Author: Catherine Greer
Publisher/Year: Penguin/2020
Publisher overview
It’s easy to be perfect when your secrets are buried.
Three girls, loyal to each other? That never happens. All the groups of three implode eventually. Two in, one out. Change. Betrayal. Again and again.
But not us. I make sure of it. I make Ash and Ruby see that our power is in our three-ness. We can do what no other trio can.
Together, we’re strong.
Thick, thin, boys, mothers, divorce, other girls, secrets, lies, all of it.
I’ll keep us safe. Whatever it takes.
Watch me.
Reviewer: Val Clark
Three drop dead gorgeous sixteen-years-olds, Annie, Ruby and Ashlin are only children, from dysfunctional, entitled North Shore families. Together they attend a private girls school and form the friendship and singing group Sirens. They are under a lot of pressure, through manipulation rather than love and compassion from their unhappy mothers, to be perfect. Encased in their cocoon of privilege, the Sirens are believable characters as is their entitled world and the depiction of the relationship between the Sirens and the interloper, Trip.
Coming from a solid working class family and educated in a rough state school, I initially struggled to relate to the world of Annie and her friends. As an individual, however, I was drawn to Annie’s story because she’s a strong sixteen-year-old who’s ‘not some underdog.’ It was this aspect of her character that drew me into her story. I guessed from the start she would turn out to be an unreliable narrator and was on my guard.
Annie, Greer’s point of view character, appears to be the one Siren without serious ‘issues’. Ruby is anorexic. Ash is struggling with gender identity. To an outsider it appears Annie is the rational one in the trio. However, the introduction of her Aunt Margaretta into their home, her parents’ subsequent divorce, her dad’s remarriage, his new baby and the arrival of the dazzling Trip – Ashlin’s step brother – all conspire to ruin her happiness.
Love Lie Repeat, is all about Annie. She feels like, but refuses to be, the spare part in her family. Central to her survival is maintaining her position as leader of the Sirens.
A keen, curious observer of her friends and family, Annie is determined to manipulate the people in her life so that nothing more changes believing all will be safe, provided her secrets stay secret.
The drama is driven by her determination not to be the underdog. She sets events in motion that remove the obstacles that stand in the way of her being the centre of attention.
Who is responsible for all the disasters that follow in her wake? If Annie is, will she be held accountable?
Annie grieves the physical loss of her re-married Father, and is jealous of soon to be born daughter v2. She takes this out on her emotionally distant mother who earlier transferred her affection from her daughter to her, now deceased, sizzling sister, Margaretta.
Greer teases the reader with hints, takes the reader down blind alleys, and back again, and makes accusations that nobody in Annie’s world questions.

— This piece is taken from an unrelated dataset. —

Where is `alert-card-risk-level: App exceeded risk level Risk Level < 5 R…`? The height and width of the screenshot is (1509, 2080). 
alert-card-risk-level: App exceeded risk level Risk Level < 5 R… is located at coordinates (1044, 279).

In an essentially linear narrative, the reader is left chasing questions that are partially answered through flash-backs. Why did her father really abandon her? What happened to Aunt Margaretta? Why did her mother become so distant?

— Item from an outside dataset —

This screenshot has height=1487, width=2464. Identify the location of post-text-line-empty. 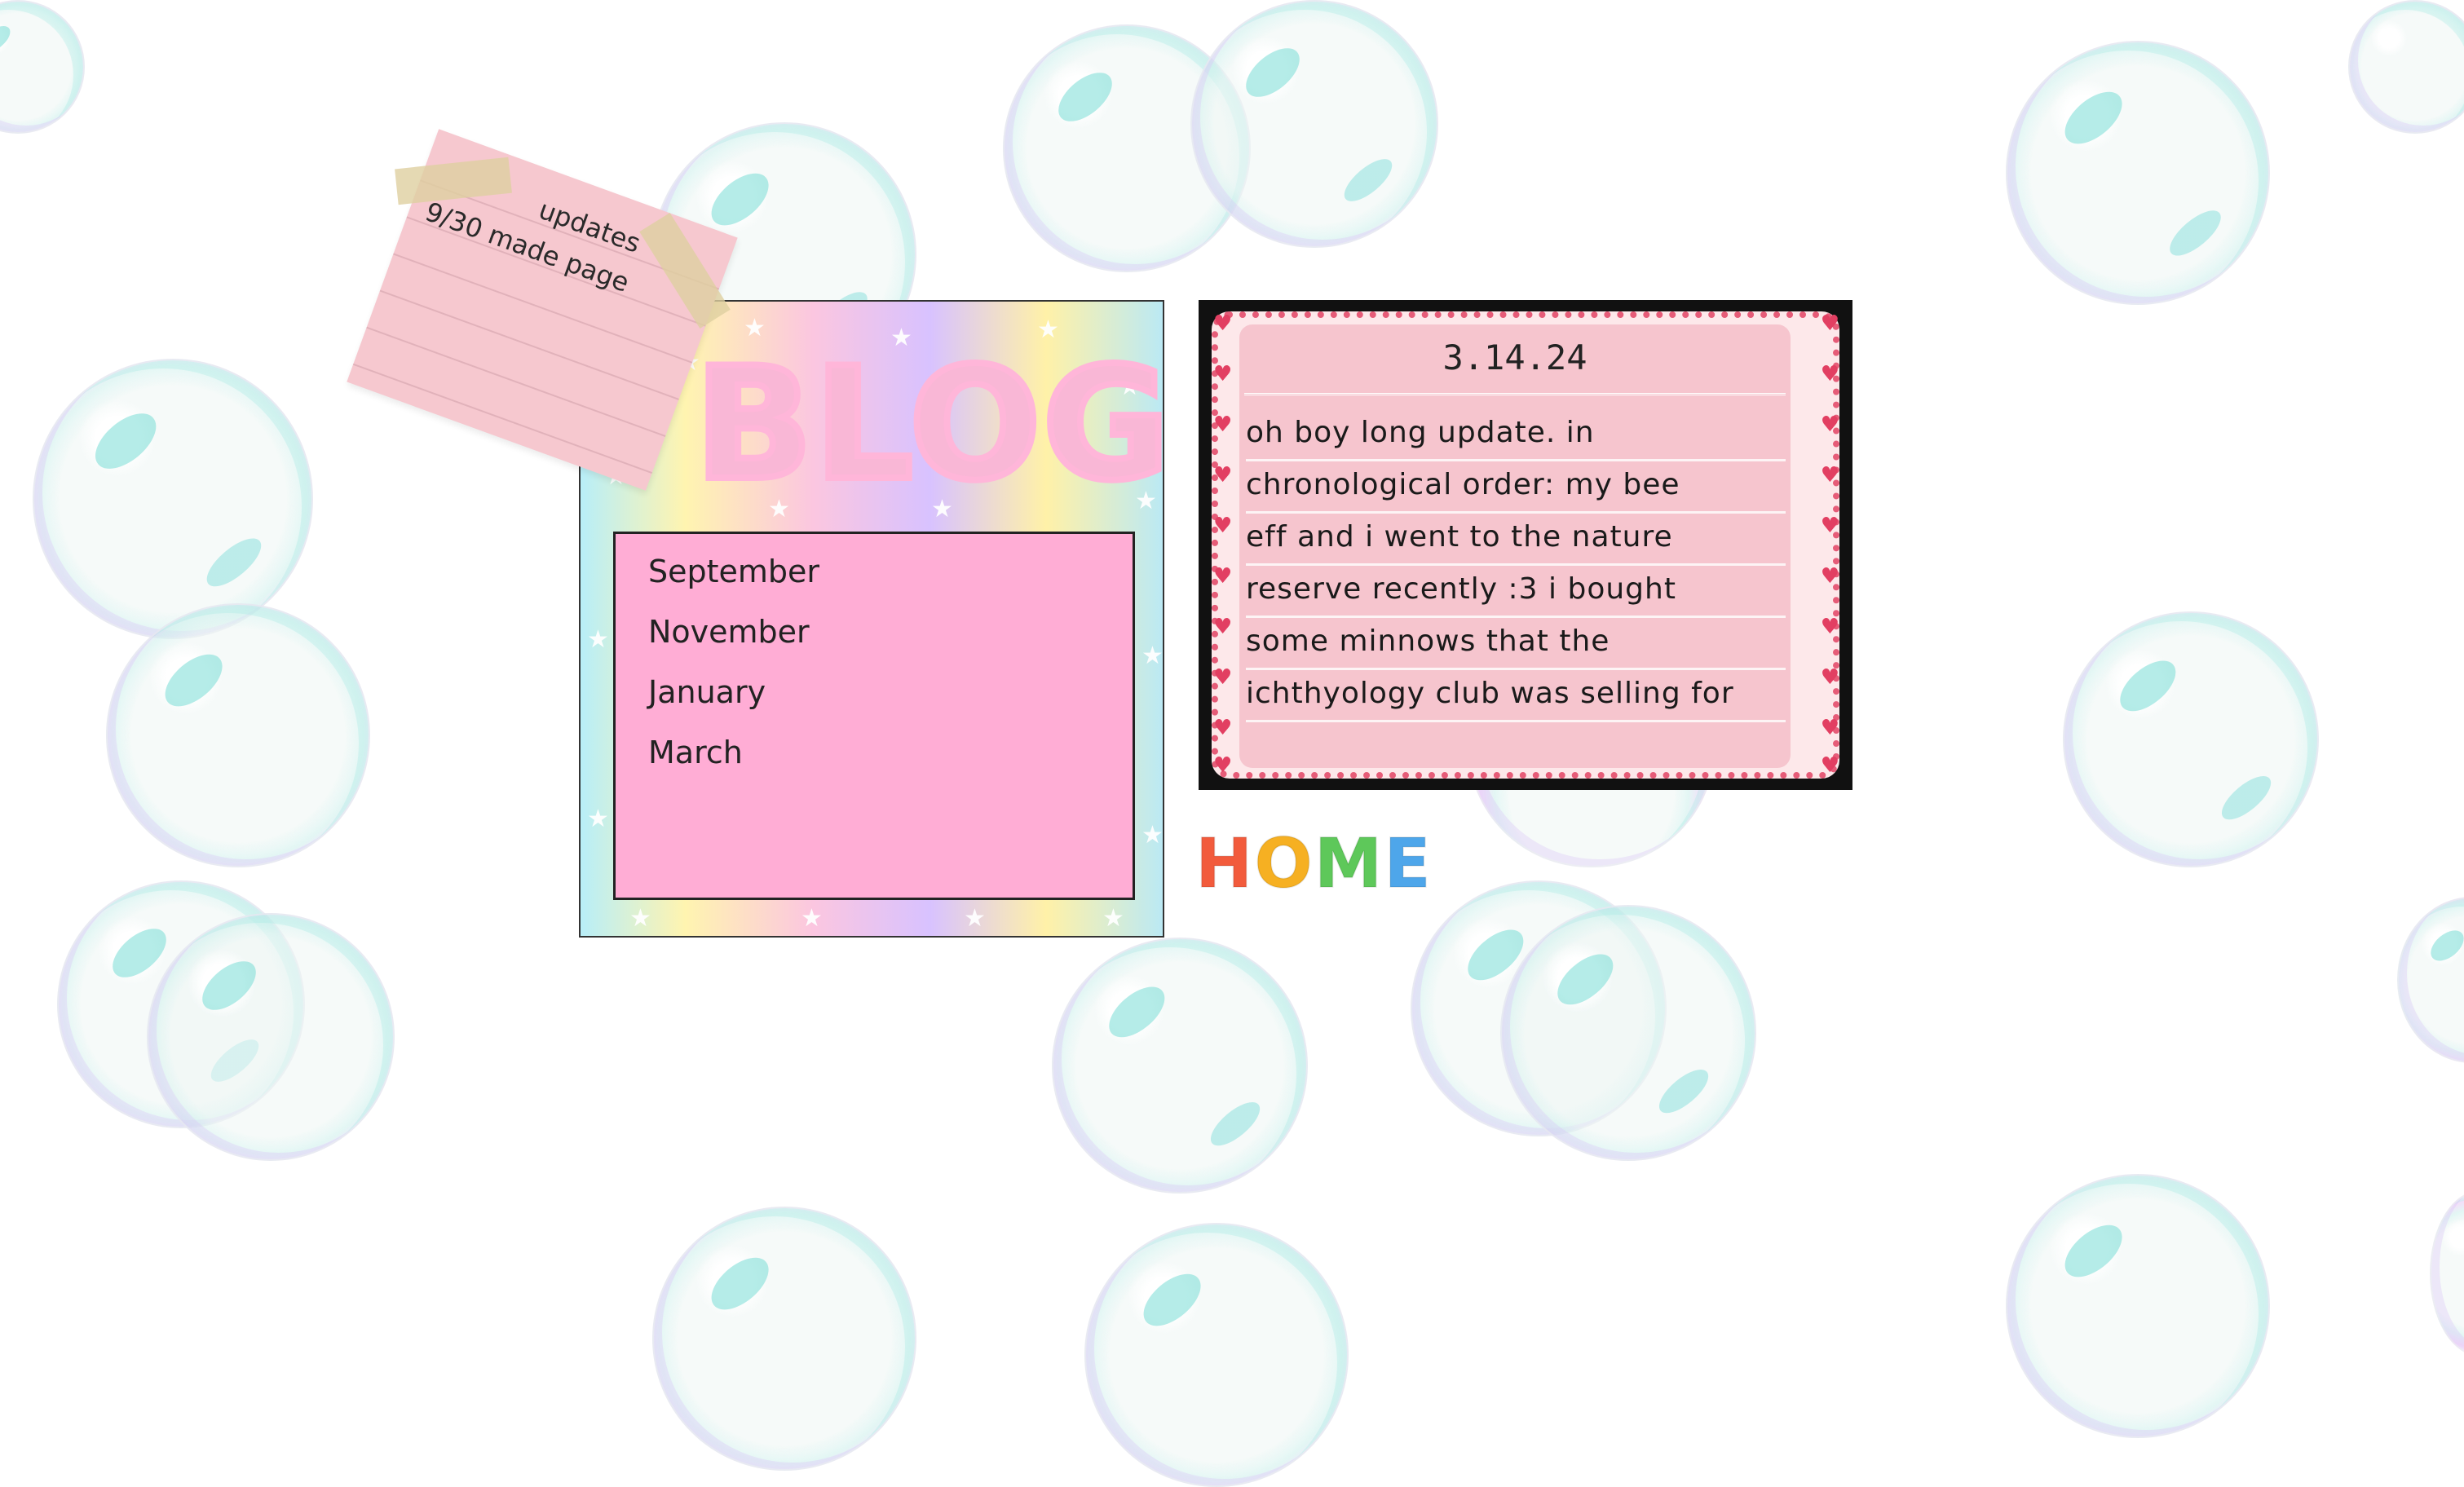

Annie falls for Trip and Trip reciprocates, but jealousy between the Sirens reveals the cracks and fissures in their relationship. Annie compares Trip’s half-truths, lies and evasions with her father’s and Trip is found wanting. She thinks he’s also keen on Ruby and tries to manipulate him into loving her by dropping him. Does she push him too far? Is this behaviour reminiscent of Ash’s favourite poem, The Siren Song, by Margaret Atwood. Is the unrepentant epitome of the mythological Sirens story relived in the way she treats Trip?
When Annie sees the Sirens are unravelling, she manipulates them convinced she’s helping ‘people learn their lessons’ and thus keeps ‘people safe.’ Disaster follows as she exposes their secrets but, as the subtitle states, keeps her own buried. Will Annie be the glue that binds her friends together?
Behind the lies, half-truths and misdirection there are coming of age truths in Love Lie Repeat. Truths about her mother’s love. Is an unreliable love, like her father’s love, a love worth pursuing? Annie acknowledges these truths but choses to ignore them. Her advice to herself is often sound, but she doesn’t follow it through. Towards the end her mother’s advice is also solid, but Annie doesn’t embrace it.
Love Lie Repeat, is a carefully crafted page turner in which Greer keeps the drama and the tension moving forward at a cracking pace. As I was taken down the Annie rabbit hole of secrets and deceits, I turned each page with the vain hope, even when she realises her mother has known her worst secret all along, that she will acknowledge them and not rinse and repeat.
As the title nuances, Annie loves and she constantly lies and then, at the end, she cycles back to the close friendship of the Sirens and repeats. Will she ever change? Her final words are ambivalent: ‘With some things, like love and other tragedies, it’s better not to know.’